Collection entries
=-=-=
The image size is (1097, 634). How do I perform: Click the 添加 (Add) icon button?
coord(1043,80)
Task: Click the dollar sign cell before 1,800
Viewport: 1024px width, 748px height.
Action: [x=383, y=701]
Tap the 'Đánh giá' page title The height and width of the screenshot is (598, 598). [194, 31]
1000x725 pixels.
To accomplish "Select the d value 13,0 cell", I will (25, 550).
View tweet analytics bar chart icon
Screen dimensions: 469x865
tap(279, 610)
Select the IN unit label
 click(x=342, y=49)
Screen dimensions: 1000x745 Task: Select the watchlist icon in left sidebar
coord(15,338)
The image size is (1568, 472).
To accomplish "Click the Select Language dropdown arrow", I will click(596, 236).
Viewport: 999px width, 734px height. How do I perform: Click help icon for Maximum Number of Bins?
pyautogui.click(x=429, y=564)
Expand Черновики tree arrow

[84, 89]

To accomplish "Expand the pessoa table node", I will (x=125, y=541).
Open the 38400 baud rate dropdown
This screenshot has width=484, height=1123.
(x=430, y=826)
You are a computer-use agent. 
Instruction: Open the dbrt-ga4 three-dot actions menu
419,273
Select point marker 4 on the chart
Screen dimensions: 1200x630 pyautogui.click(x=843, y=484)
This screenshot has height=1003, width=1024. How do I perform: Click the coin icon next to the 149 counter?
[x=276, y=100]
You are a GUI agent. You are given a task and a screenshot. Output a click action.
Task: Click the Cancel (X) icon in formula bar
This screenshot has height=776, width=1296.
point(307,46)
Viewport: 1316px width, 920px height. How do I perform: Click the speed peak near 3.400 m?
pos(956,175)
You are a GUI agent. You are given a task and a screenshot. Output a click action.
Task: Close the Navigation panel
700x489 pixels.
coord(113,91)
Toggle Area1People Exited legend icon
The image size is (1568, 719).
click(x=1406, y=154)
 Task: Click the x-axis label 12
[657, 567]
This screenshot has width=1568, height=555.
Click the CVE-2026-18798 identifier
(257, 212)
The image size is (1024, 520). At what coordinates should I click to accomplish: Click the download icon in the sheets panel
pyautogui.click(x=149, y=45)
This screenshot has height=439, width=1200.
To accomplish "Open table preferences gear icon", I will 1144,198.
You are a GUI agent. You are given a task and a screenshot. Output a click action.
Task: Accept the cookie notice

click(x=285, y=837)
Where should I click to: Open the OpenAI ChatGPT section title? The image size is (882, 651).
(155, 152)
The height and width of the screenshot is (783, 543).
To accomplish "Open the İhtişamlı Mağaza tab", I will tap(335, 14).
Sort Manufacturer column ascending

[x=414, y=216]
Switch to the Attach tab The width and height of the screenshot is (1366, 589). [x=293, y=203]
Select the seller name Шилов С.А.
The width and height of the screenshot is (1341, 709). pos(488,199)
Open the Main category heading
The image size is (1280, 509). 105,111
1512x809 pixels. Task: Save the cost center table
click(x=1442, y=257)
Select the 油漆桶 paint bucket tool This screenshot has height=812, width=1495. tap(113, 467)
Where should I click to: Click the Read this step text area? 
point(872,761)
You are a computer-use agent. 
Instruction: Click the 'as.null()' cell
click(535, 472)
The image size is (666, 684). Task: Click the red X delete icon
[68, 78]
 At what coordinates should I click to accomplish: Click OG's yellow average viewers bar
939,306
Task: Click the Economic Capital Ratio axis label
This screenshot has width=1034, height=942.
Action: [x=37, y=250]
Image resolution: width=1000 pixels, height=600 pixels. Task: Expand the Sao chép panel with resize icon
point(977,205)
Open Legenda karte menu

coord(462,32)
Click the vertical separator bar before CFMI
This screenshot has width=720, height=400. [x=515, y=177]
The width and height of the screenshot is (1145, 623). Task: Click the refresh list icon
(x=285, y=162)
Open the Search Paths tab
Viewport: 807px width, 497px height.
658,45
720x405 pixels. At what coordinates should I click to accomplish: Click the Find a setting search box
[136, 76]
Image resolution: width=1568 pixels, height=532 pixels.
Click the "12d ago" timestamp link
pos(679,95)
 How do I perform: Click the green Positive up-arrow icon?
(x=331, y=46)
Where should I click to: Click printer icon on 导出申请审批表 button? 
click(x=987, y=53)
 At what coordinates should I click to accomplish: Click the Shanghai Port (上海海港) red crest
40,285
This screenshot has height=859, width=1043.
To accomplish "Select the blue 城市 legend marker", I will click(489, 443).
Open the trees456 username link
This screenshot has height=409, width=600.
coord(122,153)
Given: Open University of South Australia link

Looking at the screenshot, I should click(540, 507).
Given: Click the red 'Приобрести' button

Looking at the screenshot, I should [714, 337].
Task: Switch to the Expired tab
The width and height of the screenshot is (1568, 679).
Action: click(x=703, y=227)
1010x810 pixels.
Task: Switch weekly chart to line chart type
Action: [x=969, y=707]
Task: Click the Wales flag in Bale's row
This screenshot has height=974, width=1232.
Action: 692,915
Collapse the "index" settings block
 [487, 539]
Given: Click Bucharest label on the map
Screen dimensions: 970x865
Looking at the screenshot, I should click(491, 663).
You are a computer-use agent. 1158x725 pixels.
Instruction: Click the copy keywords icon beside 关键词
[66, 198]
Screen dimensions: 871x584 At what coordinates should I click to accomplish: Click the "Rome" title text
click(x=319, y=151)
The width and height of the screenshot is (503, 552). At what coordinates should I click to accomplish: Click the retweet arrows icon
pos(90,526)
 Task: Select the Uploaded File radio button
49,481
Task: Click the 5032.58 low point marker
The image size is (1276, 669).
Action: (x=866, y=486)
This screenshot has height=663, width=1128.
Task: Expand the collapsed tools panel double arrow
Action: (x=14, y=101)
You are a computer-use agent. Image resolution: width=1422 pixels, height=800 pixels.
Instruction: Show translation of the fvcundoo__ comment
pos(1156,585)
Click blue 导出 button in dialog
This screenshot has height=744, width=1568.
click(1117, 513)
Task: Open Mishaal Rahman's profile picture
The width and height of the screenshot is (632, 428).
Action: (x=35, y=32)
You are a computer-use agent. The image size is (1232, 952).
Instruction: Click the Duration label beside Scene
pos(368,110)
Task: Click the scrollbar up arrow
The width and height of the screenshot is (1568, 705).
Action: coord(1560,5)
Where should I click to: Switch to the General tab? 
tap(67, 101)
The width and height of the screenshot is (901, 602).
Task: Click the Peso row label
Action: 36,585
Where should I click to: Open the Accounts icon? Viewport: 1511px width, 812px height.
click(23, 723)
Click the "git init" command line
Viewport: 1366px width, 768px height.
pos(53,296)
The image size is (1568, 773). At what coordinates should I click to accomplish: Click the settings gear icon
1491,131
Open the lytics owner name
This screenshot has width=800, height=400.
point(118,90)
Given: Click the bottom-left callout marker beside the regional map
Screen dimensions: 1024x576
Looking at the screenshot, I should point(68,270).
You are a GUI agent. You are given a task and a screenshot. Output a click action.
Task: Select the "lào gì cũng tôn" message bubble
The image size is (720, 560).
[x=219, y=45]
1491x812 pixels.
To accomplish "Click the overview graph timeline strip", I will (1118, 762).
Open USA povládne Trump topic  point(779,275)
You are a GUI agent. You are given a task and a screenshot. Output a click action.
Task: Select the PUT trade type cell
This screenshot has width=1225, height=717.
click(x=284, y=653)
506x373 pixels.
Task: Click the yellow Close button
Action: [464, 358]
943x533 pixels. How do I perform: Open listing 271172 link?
=-=-=
**REQUIRED WORK:**
All lines in the records that contain "dropdown" are to be copied and returned.

**EXERCISE OUTPUT:**
To accomplish "Click the Select Language dropdown arrow", I will click(596, 236).
Open the 38400 baud rate dropdown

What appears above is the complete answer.